### Exercises
(a) In the interview on cricket administration, print the passage between "Would it be" and "counter, what does the COA know?", inclusive.
(b) According to the interview on cricket administration, why did some state associations say they would not give their venues for the IPL?
(c) In the interview on cricket administration, what reasons does the speaker give for claiming the COA is better able than long-serving officials to judge the interests of cricket in India?

---- Supplied text

Of course the COA is optimistic. We will get them [state associations] around. Recently we saw opposing forces within the BCCI coming together, asking to issue a notice to the ICC, saying BCCI's will must prevail otherwise India will withdraw. That is what I called "patriotism", as it comes from the vested interests of individuals.
When the COA took over, it was told the one-off Test against Bangladesh and the series against Australia would not be allowed to take place. Why? Because if they [state associations] are not in a position, there will be no cricket. Some state associations said they will not give their venues for the IPL since they own the grounds. We had to overcome that.
How did you?
There were different ways. We told them IPL gives them livelihood. Cricket in India is not a passion, it is a religion. How can you say IPL will not be played? The COA spoke to them individually.
Would it be fair to say on the basis of your direct dealings with the BCCI, that it was or is made up of a leadership that did not take the opinions or the doubts of the wider organisation into consideration when taking critical decisions following the Lodha Committee report?
Yes, it happens because I [the office-bearer/administrator] have been in the job long enough to believe that what I think is good for the institution and so I don't have to take others' opinions at all. Some of these people think: "I know it much better and I am a visionary. What do the others know?"
As a counter, what does the COA know?
I subscribe to that viewpoint: what does the COA know? The only thing the COA has done is a 360-degree evaluation of all viewpoints. We have independent thought process. With the diverse experience that we bring to bear, the COA is far more capable of objectively evaluating the interests of cricket in India than these people who have been in the job for a long time.
On the ICC negotiations, the COA stand has been very clear: stop confronting, start talking. You feel India cannot all the time be selfish about its share of the ICC revenues proportionate to what it brings to the table. But why should the BCCI not be protective of what it believes it has a right on? It has to be 100% protective of what it believes is its right. I would not like to give an inch on it. There was a time when Cricket Australia and the ECB controlled cricket. Time came when the ICC headquarters moved out of London to Dubai. Time came when the BCCI was in a position to twist arms and get the 2014 model [the Big Three] in place. But within a year of the model being signed by everybody, there were murmurs and opposition came about.

--------
---- Recorded data

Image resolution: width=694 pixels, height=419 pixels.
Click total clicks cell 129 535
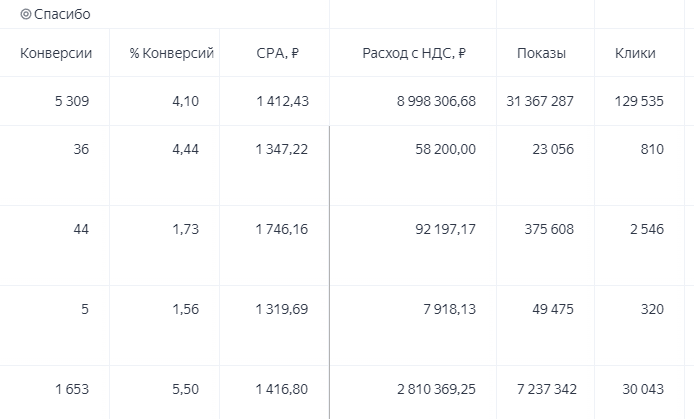coord(639,101)
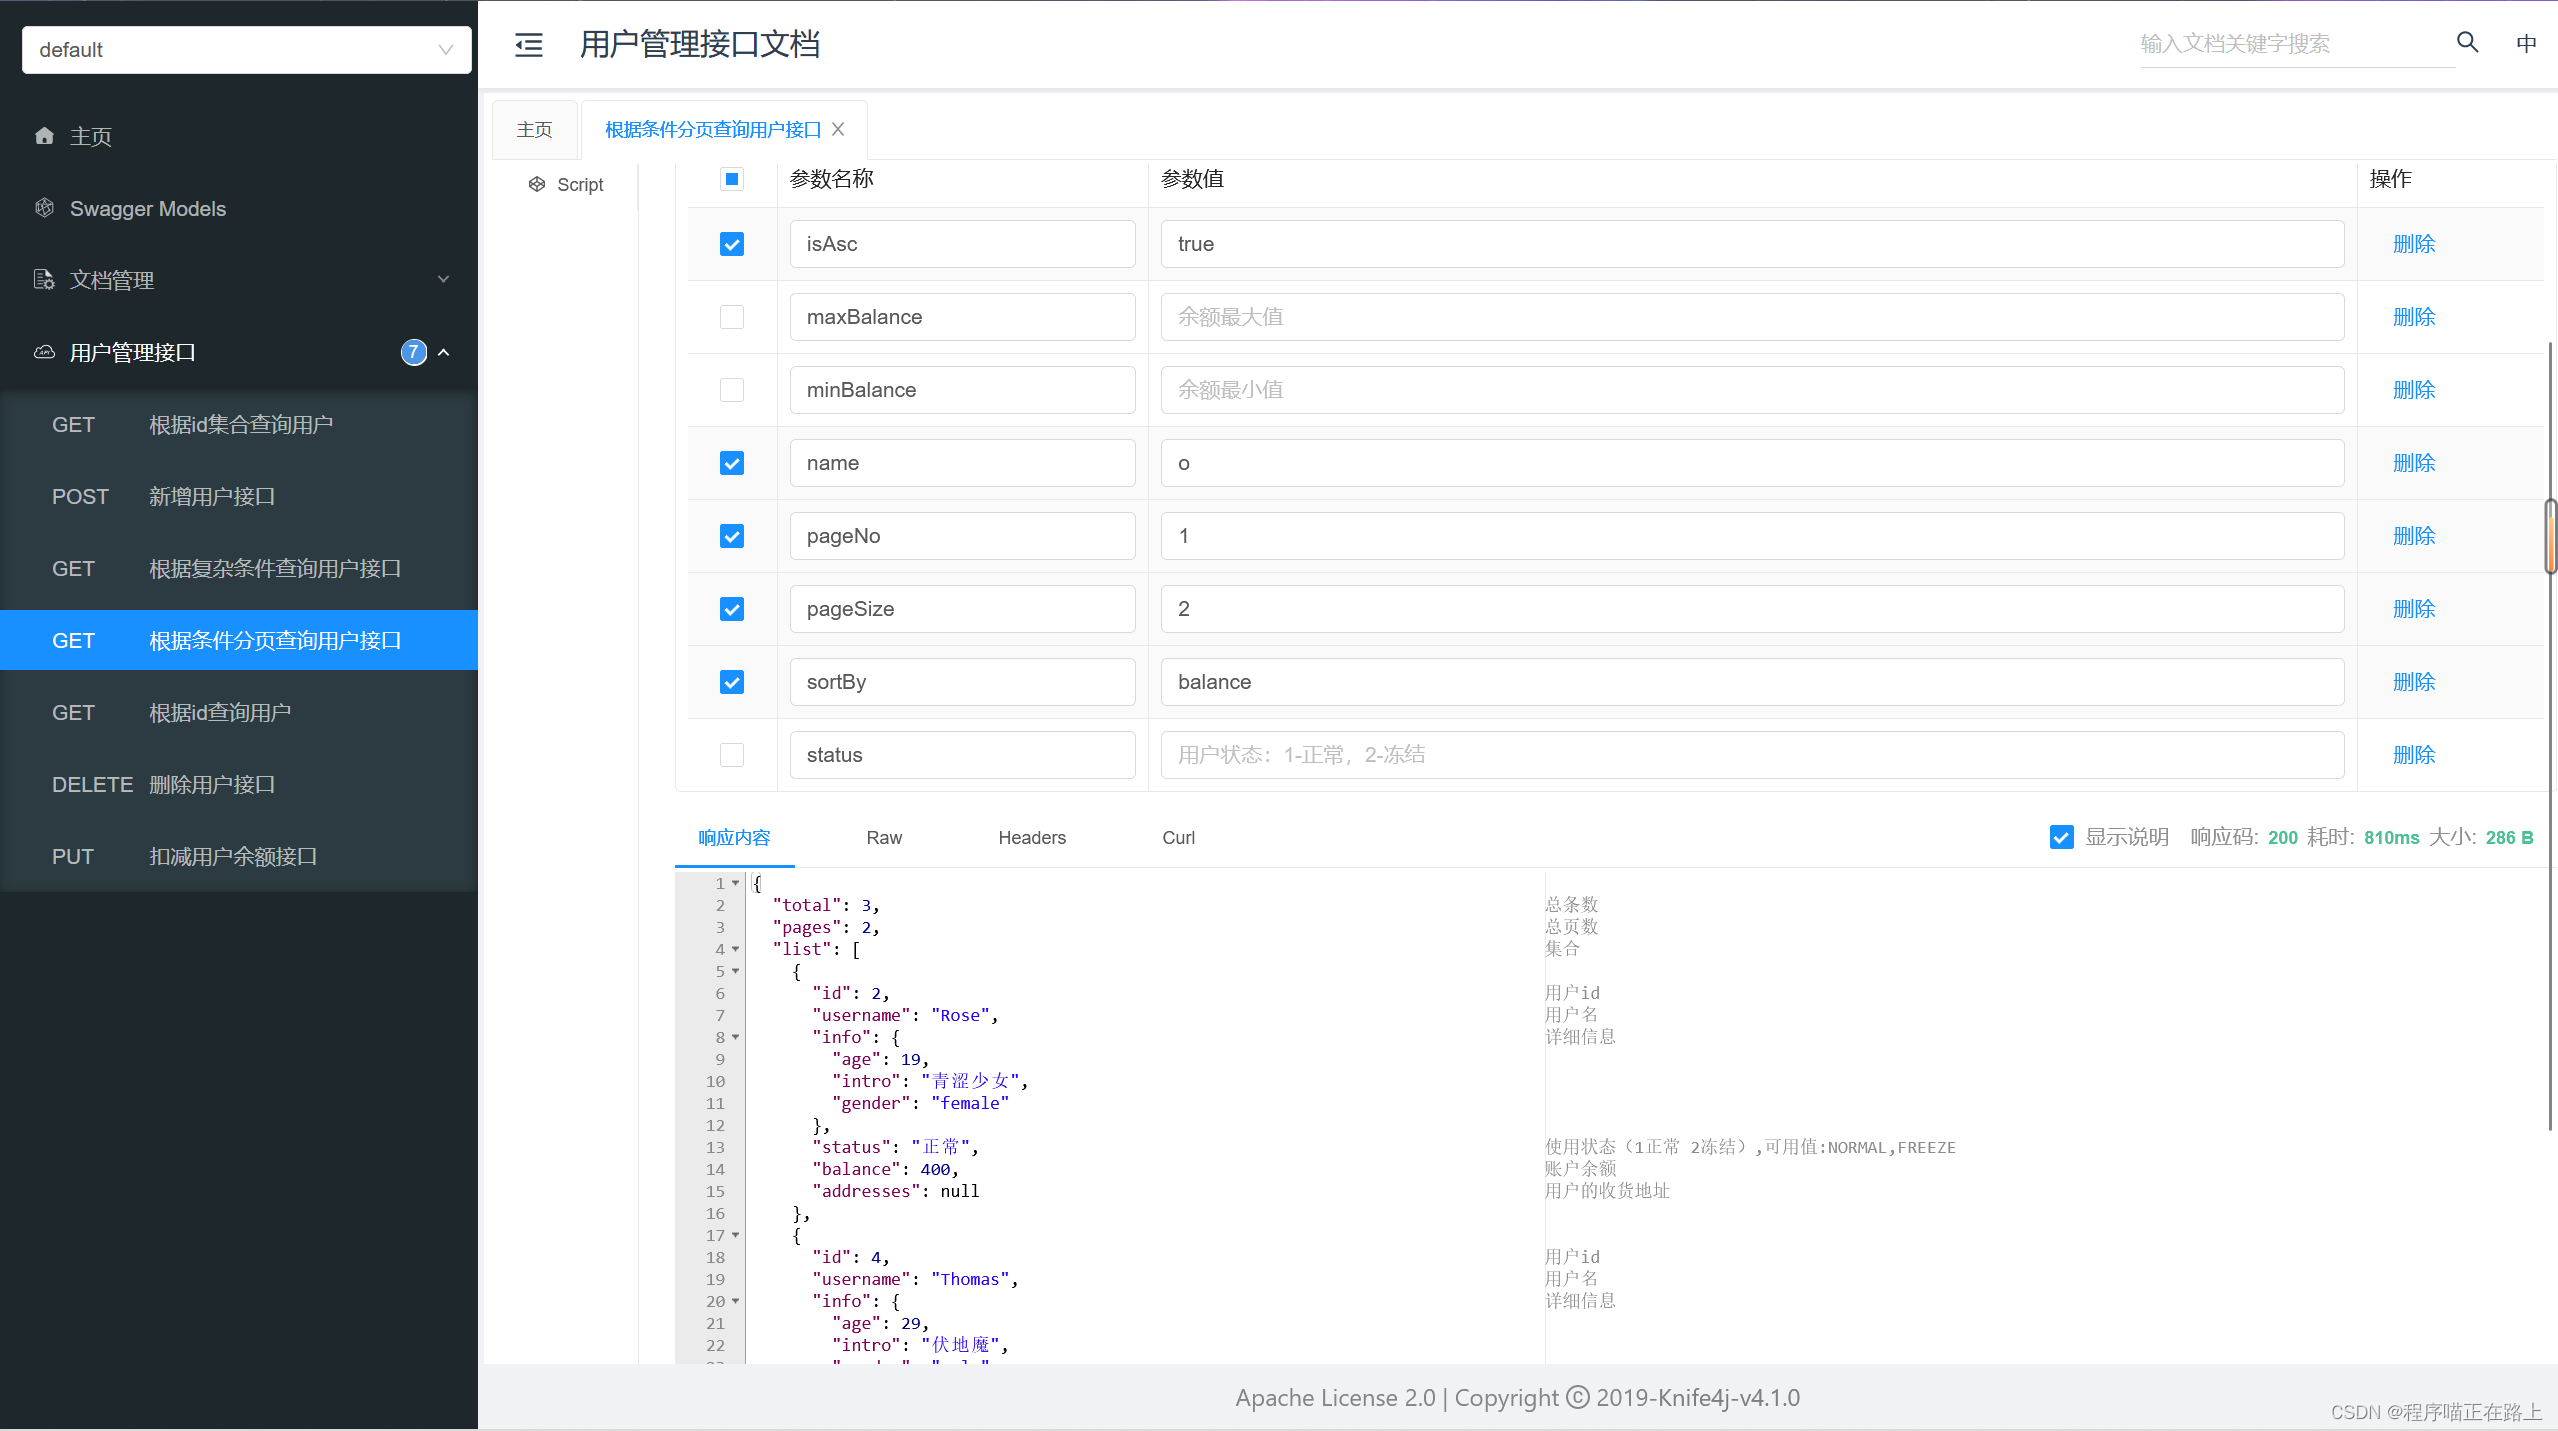Open the Headers response tab
The image size is (2558, 1431).
coord(1031,837)
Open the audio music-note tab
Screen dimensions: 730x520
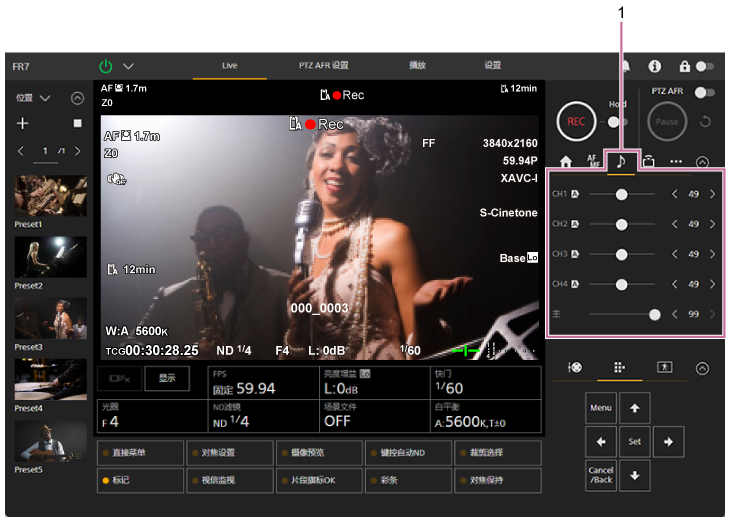(x=620, y=160)
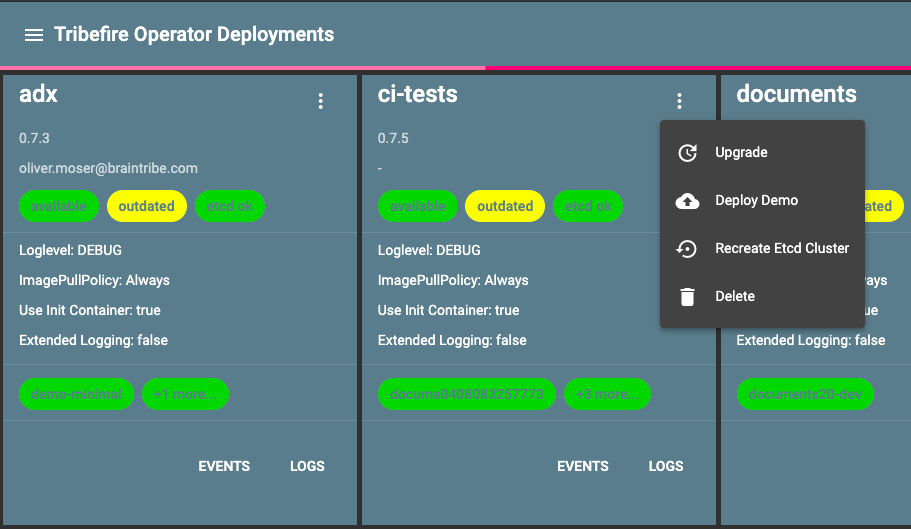
Task: Expand the '+3 more...' chip on ci-tests
Action: tap(607, 394)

--------

### Answer set
(a)
Would it be fair to say on the basis of your direct dealings with the BCCI, that it was or is made up of a leadership that did not take the opinions or the doubts of the wider organisation into consideration when taking critical decisions following the Lodha Committee report?
Yes, it happens because I [the office-bearer/administrator] have been in the job long enough to believe that what I think is good for the institution and so I don't have to take others' opinions at all. Some of these people think: "I know it much better and I am a visionary. What do the others know?"
As a counter, what does the COA know?

(b) They said this because they own the grounds.

(c) The COA has evaluated all viewpoints from every angle and has an independent thought process. It also brings diverse experience, which the speaker says makes it far more capable of judging objectively than people who have been in the job for a long time.